For the next adventure Fleischman, an Orthodox mother of five, is hoping to visit a country that’s closer to home but Israelis couldn’t even enter until recently: the United Arab Emirates. She’s looking forward to lounging on the beach, exploring the streets of Dubai and enjoying views of the desert.
She’s also excited to visit a place where she won’t have to lug a suitcase full of kosher food, as she has on previous trips. Dubai’s first kosher restaurant, Kaf, opened recently in the Burj Khalifa, the world’s tallest building. Multiple hotels are also offering kosher food.
“We’ve wanted to go somewhere else in the Middle East for years, but I was born in Israel and couldn’t go places,” Fleischman told the Jewish Telegraphic Agency. “We have been waiting for an opportunity to travel to [another] Mideast country and experience it, and as soon as we heard Dubai was going to open up, that was on our bucket list.”
The UAE, a small and wealthy nation just over three hours away from Tel Aviv by air, is hoping to be the next hot tourist destination for Israelis. The two countries signed a normalization agreement on the White House lawn this year that allowed full diplomatic relations and trade between the countries. The treaty was a historic breakthrough in Israel’s decades-long quest for relations with the Arab world.
For ordinary Israelis, perhaps the biggest change is the added destination to their itineraries. Because Israel is so small, international travel is common, and Israelis love to take advantage of cheap flights to nearby Europe and elsewhere.
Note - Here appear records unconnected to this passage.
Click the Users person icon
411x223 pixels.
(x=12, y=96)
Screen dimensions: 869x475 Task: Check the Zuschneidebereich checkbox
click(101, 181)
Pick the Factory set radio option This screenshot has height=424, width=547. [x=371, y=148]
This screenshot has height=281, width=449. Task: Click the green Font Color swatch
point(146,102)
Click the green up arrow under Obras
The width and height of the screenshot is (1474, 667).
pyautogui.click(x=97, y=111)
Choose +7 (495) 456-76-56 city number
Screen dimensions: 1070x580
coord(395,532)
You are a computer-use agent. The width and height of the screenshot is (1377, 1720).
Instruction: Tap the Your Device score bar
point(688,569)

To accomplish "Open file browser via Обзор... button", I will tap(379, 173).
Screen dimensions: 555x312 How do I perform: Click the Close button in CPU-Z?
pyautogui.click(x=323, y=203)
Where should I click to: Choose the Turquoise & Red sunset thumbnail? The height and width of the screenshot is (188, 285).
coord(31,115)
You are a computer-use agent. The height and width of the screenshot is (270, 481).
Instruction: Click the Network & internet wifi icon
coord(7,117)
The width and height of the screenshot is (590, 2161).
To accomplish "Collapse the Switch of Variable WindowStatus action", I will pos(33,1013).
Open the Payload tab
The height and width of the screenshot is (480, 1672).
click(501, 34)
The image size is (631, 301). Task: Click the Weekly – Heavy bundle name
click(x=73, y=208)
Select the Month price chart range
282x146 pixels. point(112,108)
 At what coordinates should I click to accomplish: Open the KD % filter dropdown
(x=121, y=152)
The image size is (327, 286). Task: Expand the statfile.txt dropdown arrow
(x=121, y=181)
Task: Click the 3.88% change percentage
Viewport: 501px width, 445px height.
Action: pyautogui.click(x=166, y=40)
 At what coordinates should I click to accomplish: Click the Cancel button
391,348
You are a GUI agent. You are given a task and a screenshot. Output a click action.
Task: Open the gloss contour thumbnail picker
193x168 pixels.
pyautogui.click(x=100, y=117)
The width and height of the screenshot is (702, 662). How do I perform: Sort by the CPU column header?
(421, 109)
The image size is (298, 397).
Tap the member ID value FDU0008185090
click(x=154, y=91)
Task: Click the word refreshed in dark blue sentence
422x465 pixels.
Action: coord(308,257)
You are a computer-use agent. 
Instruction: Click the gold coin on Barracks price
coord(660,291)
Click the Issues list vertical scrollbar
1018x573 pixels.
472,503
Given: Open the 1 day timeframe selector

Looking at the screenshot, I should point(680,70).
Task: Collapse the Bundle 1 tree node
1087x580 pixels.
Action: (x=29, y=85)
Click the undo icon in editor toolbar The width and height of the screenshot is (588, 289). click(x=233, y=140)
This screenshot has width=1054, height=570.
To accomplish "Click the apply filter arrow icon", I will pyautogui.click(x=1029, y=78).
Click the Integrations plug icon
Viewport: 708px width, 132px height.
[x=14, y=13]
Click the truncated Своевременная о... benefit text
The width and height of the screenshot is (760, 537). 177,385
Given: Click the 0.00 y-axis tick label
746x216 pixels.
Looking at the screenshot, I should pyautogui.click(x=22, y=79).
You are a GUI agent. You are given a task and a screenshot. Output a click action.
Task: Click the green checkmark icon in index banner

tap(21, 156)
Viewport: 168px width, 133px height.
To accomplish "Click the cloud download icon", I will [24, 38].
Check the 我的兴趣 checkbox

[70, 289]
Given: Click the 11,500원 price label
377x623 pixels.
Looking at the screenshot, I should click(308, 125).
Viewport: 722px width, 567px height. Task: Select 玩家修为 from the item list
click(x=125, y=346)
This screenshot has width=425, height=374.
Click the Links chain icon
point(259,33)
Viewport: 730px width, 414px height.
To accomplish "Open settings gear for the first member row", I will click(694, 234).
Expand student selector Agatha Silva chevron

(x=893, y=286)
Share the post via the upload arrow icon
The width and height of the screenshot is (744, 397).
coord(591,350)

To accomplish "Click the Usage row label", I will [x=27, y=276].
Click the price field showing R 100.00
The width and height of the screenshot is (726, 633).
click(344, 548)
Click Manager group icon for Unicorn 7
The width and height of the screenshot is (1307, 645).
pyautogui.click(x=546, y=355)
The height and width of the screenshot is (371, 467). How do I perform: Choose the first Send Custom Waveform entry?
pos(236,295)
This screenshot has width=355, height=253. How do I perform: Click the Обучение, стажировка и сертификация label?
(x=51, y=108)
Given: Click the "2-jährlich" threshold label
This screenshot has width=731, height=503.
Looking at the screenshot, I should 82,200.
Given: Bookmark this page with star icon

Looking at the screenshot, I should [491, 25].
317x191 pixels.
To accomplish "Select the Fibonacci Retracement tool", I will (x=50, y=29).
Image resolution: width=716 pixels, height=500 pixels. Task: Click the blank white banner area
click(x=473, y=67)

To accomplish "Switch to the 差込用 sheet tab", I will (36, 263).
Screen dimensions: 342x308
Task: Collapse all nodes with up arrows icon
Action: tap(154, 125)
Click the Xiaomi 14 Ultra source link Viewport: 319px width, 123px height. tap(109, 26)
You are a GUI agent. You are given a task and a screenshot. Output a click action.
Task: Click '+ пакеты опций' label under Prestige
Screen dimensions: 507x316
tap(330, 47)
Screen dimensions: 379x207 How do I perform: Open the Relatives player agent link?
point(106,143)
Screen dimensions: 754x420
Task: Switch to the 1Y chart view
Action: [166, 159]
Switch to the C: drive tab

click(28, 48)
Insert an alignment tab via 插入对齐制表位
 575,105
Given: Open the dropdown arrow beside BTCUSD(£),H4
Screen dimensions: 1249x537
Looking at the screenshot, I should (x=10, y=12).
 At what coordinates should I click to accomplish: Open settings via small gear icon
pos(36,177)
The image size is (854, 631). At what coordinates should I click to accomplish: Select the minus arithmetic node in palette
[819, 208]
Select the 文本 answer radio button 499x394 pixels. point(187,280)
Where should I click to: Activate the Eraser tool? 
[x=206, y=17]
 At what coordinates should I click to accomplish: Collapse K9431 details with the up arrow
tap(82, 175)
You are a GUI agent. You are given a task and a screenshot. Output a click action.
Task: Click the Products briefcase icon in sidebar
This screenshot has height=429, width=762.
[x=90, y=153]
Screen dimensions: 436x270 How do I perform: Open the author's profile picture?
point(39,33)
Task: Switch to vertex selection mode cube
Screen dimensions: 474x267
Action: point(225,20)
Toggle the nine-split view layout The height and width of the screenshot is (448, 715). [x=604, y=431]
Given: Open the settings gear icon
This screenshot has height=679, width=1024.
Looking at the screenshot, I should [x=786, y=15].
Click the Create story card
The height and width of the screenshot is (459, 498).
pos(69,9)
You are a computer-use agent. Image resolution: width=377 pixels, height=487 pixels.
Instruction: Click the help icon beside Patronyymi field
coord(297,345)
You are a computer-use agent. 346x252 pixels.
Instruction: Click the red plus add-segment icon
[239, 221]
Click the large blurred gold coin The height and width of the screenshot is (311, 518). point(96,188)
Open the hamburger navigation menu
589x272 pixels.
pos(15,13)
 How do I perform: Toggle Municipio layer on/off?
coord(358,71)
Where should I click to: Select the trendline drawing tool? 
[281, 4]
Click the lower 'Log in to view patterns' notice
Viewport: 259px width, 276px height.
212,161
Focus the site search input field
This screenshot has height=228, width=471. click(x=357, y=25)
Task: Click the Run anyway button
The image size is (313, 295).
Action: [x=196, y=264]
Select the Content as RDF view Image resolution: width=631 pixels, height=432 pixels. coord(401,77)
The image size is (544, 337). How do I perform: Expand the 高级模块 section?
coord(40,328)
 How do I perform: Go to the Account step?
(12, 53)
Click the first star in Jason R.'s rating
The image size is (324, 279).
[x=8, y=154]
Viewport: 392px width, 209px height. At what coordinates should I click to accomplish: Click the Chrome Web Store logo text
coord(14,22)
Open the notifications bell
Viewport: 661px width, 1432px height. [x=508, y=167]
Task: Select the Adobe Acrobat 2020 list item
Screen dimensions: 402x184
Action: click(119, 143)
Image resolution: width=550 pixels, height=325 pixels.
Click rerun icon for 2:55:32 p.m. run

Young Israelis recently discharged from the army often take longer trips to far-off places like India or South America.
The UAE hopes to market itself as a cheap and easy option for a weekend getaway, especially as Israelis chafe at months of being cooped up at home. Israeli airlines have already registered significant interest from would-be travelers, and airlines are exploring the potential of the UAE as a spot for corporate retreats, group tours and package deals. An agreement waiving visa requirements between the two countries was signed in October, making it easier for Israelis to travel to the UAE than to the United States.
The first planeload of Israeli tourists arrived in Dubai earlier this month. On Monday El Al, Israel’s national carrier, announced that it would be offering 14 flights to the UAE every week starting next month. Other airlines also plan to launch flights between the two countries beginning in December.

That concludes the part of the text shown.